DALD does not compete with mechanistic interpretability — interpretability cannot operate where the model is not accessible; DALD can. Conversely, interpretability identifies the specific circuit; DALD cannot. The two are complementary. Activation-based methods are vulnerable to recent prompt-level adversarial defeat (Daniels et al. February 2026, reducing auditor accuracy from 100% to 1–3% while auditor confidence stayed high). Trajectory-level signals require coordinated long-horizon manipulation across a specific user's history — a substantially harder optimization target than single-output adversarial defeat.
DALD was first implemented in FretMind (P-03). AI guitar coaching system; c is the AI's claimed session quality; d is the user's independently-measured timing, pitch, and rhythm accuracy from the audio analysis pipeline against the score's reference signal — measured without consulting the AI's claim. Per-user baselines accumulate across sessions. The detection signature is high mean c paired with flat or declining baseline trajectory of d. The classical sycophancy failure mode mapped to a coaching context.
I'm the profile that doesn't show up in a standard candidate pipeline. 24 years of operating record across sales, technical sales, and field application engineering, the last several months of intensive AI building from a standing start, a 74-module measurement engine with 43 USPTO provisional filings, two working research papers on alignment-relevant measurement infrastructure, two projects killed cleanly on bars I set in advance, and an active California advisory practice in pre-launch where AI is auditable production infrastructure architected to a published Terms of Service and attorney-reviewed engagement agreement.
Not a trained engineer or programmer. That's the point. The work above is what someone with my background builds when AI removes the bottleneck that would otherwise have required hiring an engineering team. And the discipline to instrument, falsify, and kill the work cleanly was already there, from two decades of carrying responsibility for outcomes in front of customers, lawyers, and regulators.

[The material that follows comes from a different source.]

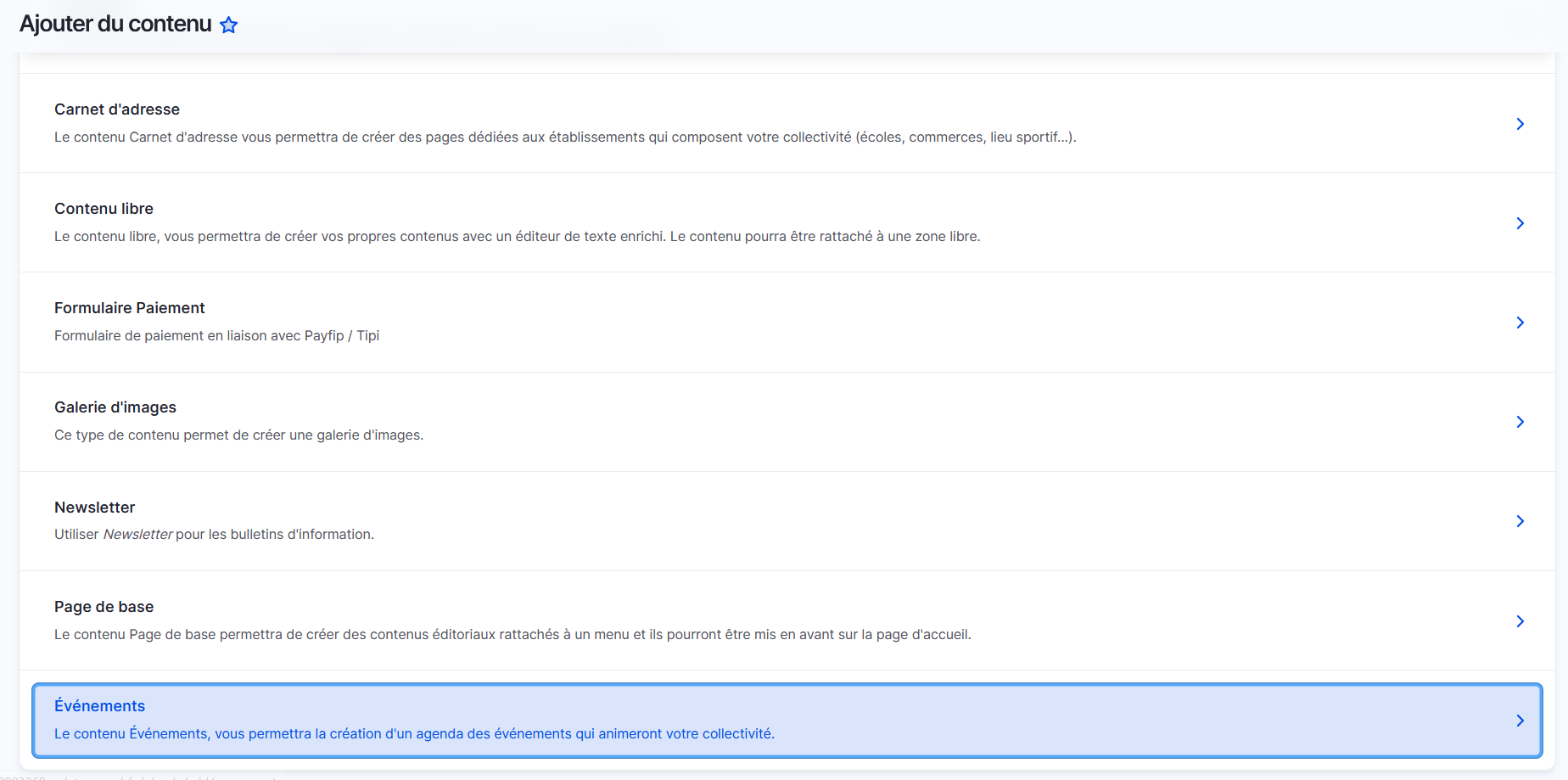
Task: Open the Carnet d'adresse content type
Action: [117, 109]
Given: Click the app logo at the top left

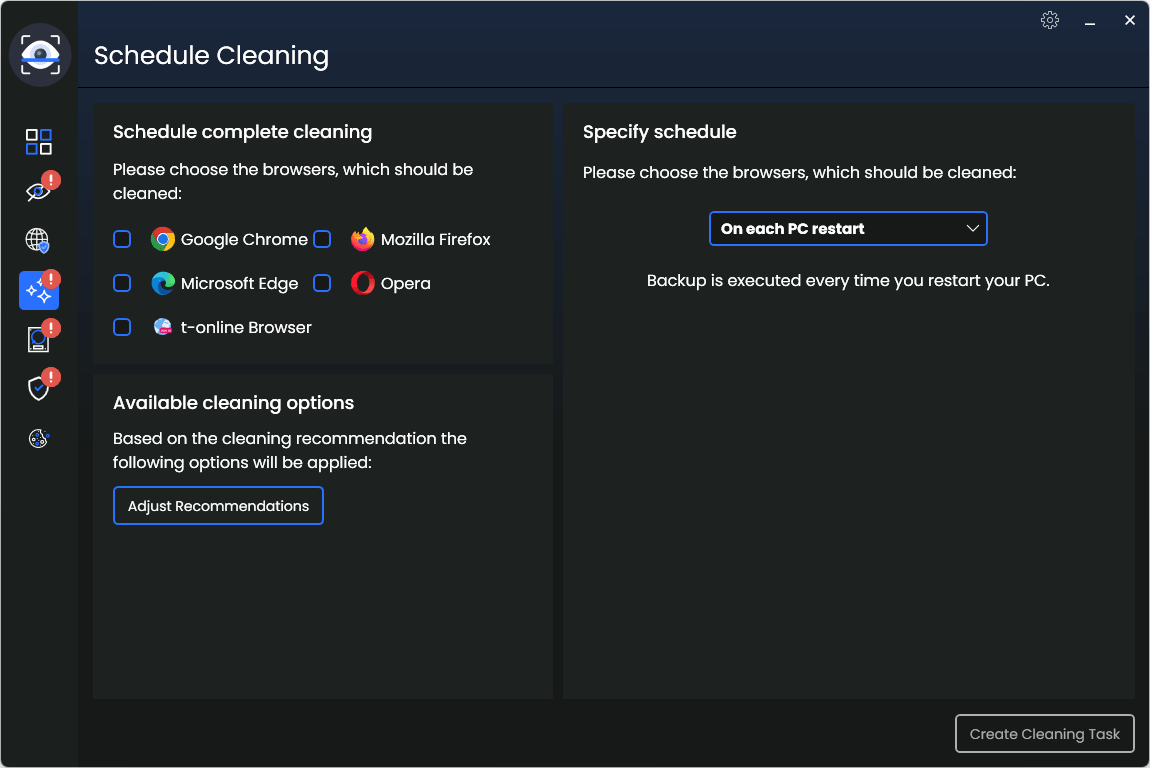Looking at the screenshot, I should coord(40,55).
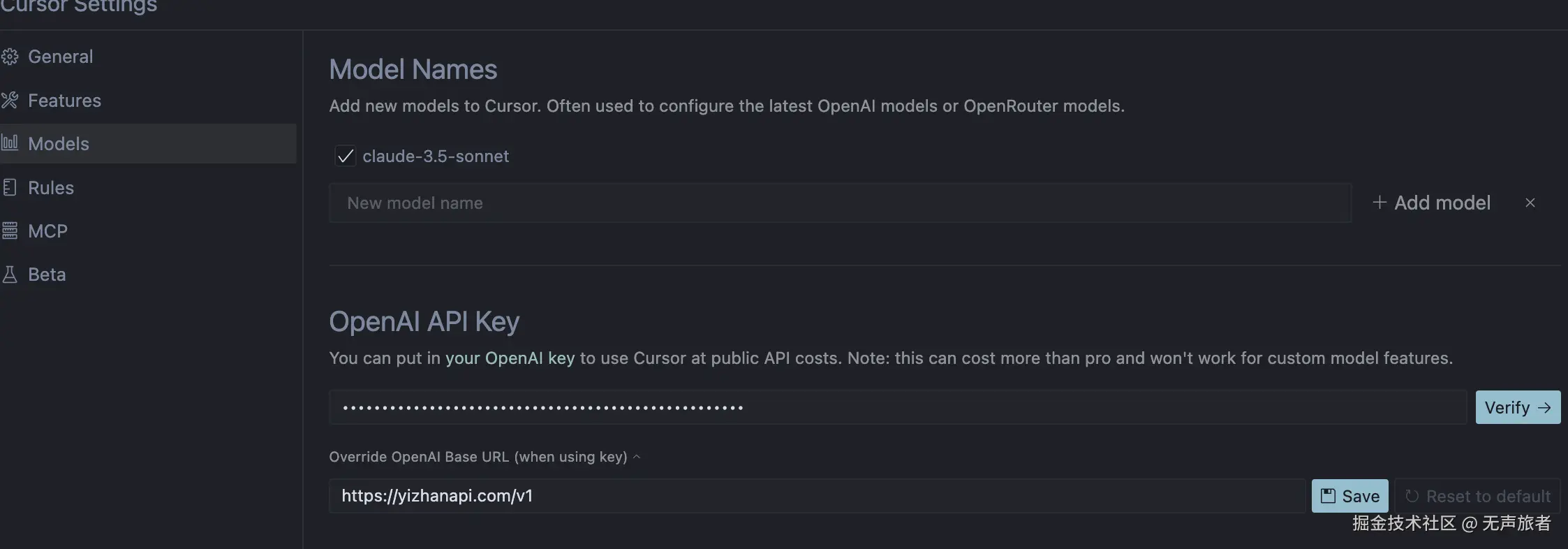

Primary target: Product Support / Customer Support Engineering Management roles at AI companies — where deep customer-support operations expertise and substantive AI literacy combine. The lateral move from solar industry customer support into AI customer support is deliberate: same function, adjacent domain, with demonstrated rapid AI adoption.
Sales-led roles: Enterprise Sales, Strategic Account Executive, Business Development, and Director-level commercial roles at AI and AI-infrastructure companies. 24 years of senior commercial track record — territory growth from $250K to $15M+, first to $1M quarter, first to $1M month, Director of Sales — paired with the AI portfolio above is a rare combination in the AI hiring pool.
Technical and customer-facing roles: Solutions Engineering, Forward-Deployed Engineering, Technical Sales Engineering, and Technical Product Manager at AI and AI-infrastructure companies. Also open to founding Solutions Architect or founding Product roles at AI startups under twenty people, where the seat pairs deep AI understanding with operational instinct and customer-facing credibility — and engineers own the implementation.